Directions: Answer the Pre-Reading questions using Chapter 5 Section 2 Guided Reading Notes. When finished, read the article The Looking Glass Self: Who Holds Our Reflections. Read the short article and answer the Guided Reading questions. Finally, write a response to the journal activity.

1. According to Charles Horton Cooley, how do people develop their personality?

People develop their personality by imaging how people see self. 2. What are the steps in this process?

Looking-Glass Self… how we appear to others, other’ reactions toward you and finally you have to conceder such perspective from other’

The Looking Glass Self; Who Holds Our Reflections?

An interesting discussion is about the theory of the Looking Glass Self by Charles Horton Cooley. Cooley thought that an individual and society do not exist separately, but rather the individual is the product society and society is the product of the individual. There are three parts to the concept; how a person thinks the other(s) perceives him, how the person thinks the other(s) judges that perception, and the reaction of the person to the assumed perceptions and judgments.
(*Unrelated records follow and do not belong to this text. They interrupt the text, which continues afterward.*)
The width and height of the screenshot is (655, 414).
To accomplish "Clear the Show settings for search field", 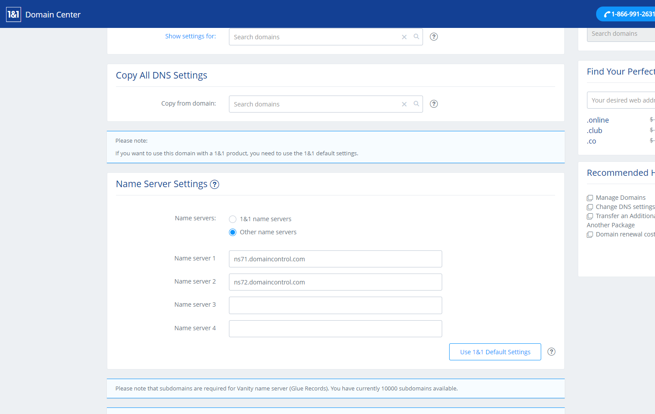I will (x=404, y=37).
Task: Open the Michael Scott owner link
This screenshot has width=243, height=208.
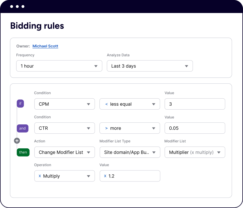Action: click(45, 46)
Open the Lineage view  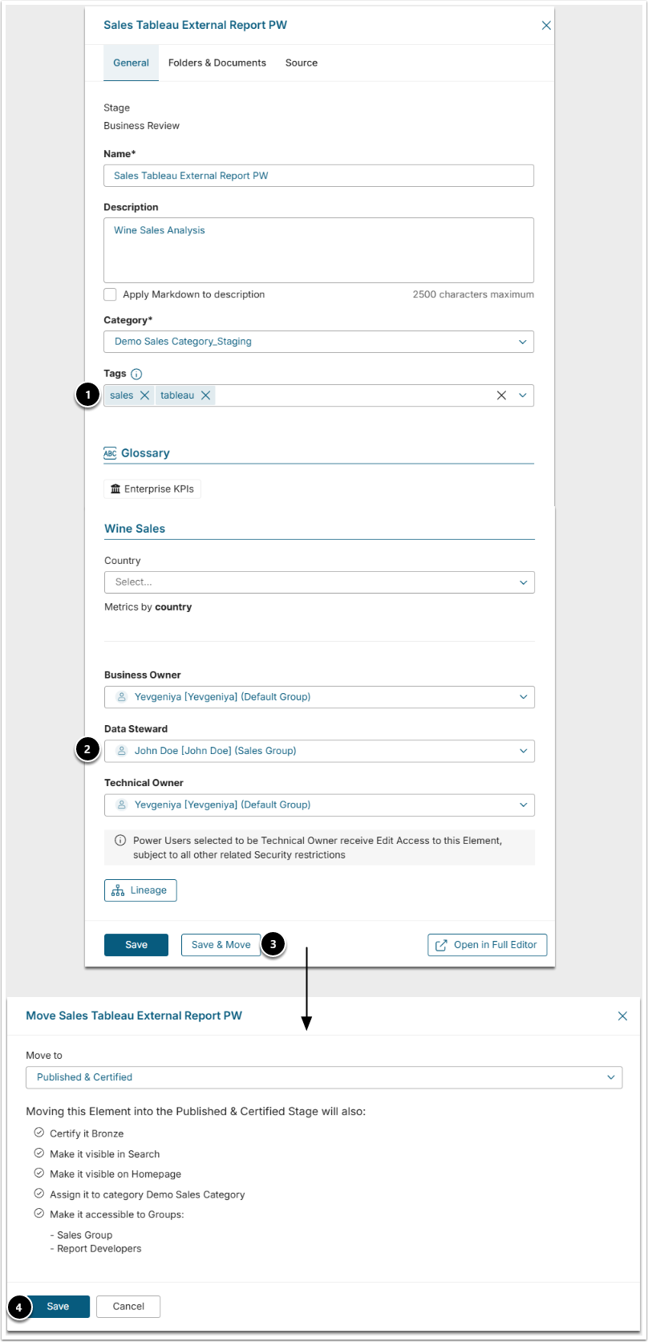coord(140,890)
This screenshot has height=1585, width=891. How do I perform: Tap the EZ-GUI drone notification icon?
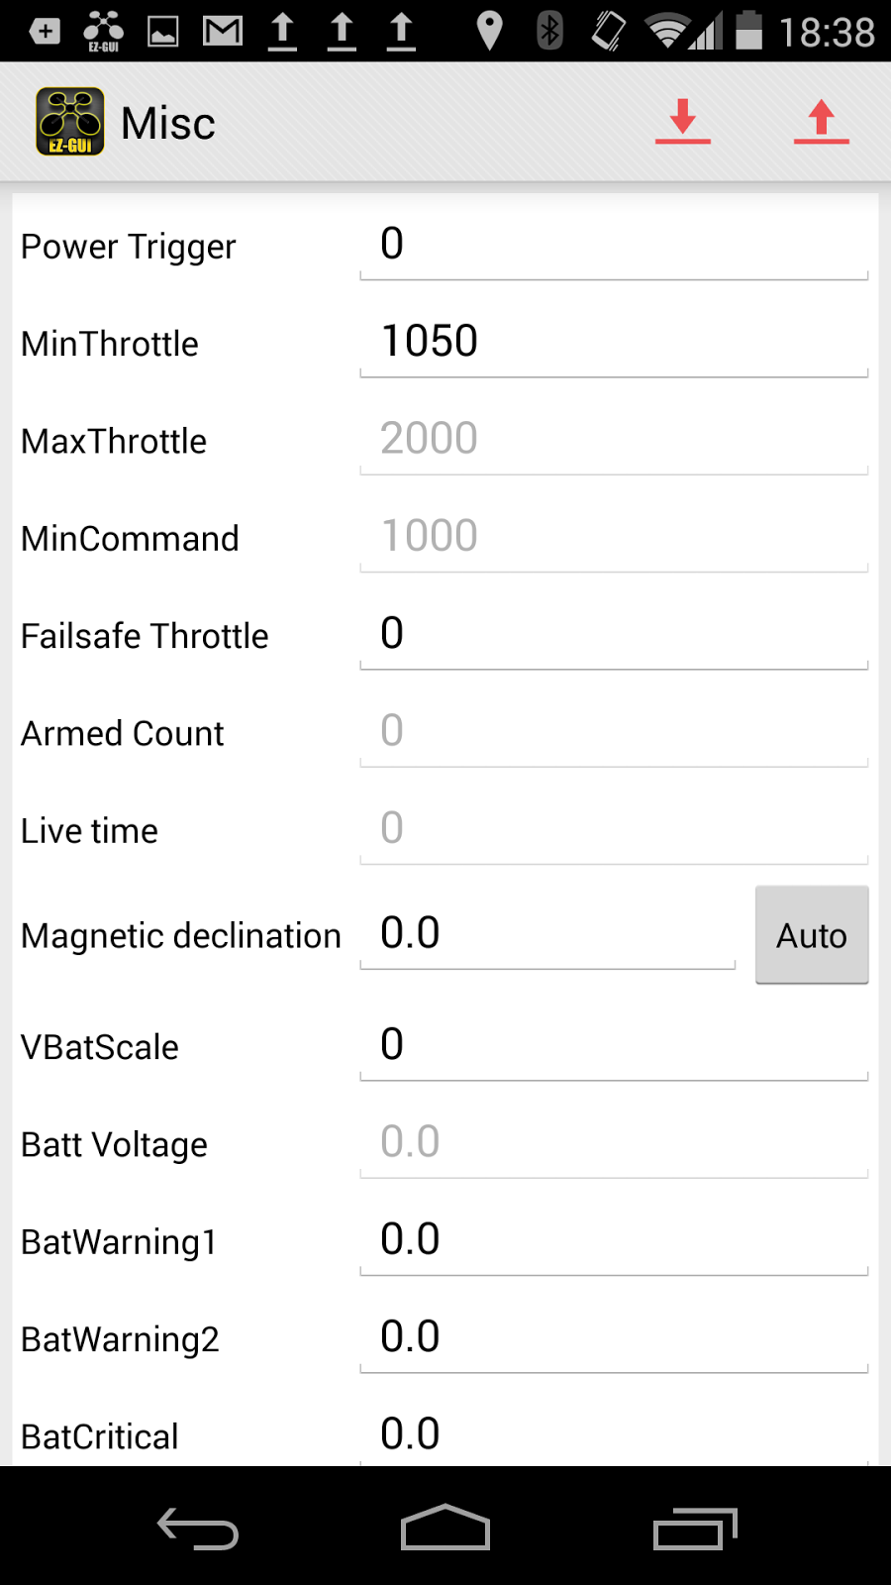(x=103, y=32)
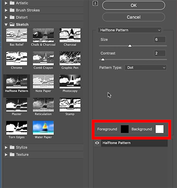Apply the Charcoal sketch filter
The width and height of the screenshot is (177, 188).
pyautogui.click(x=70, y=35)
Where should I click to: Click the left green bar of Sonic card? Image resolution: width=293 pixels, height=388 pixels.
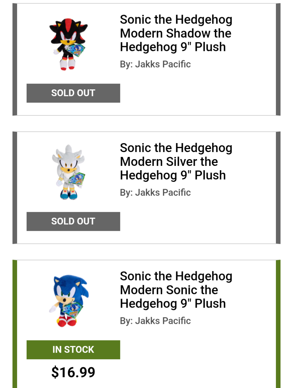point(15,324)
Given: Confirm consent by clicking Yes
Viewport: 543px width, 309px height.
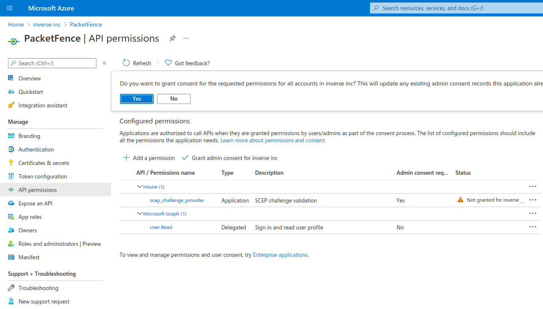Looking at the screenshot, I should pyautogui.click(x=137, y=99).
I can imagine what a group of diverse people sitting around discussing this may argue, both for and against the theory. What a lively debate it could be, mixing young and old, liberal and conservative, and experienced and inexperienced into the same group. Ah, how many of those individuals, I wonder, would have dressed to convey an image to the others, would speak in certain manners in order to impress or distress, or would consider what the importance of their statements would...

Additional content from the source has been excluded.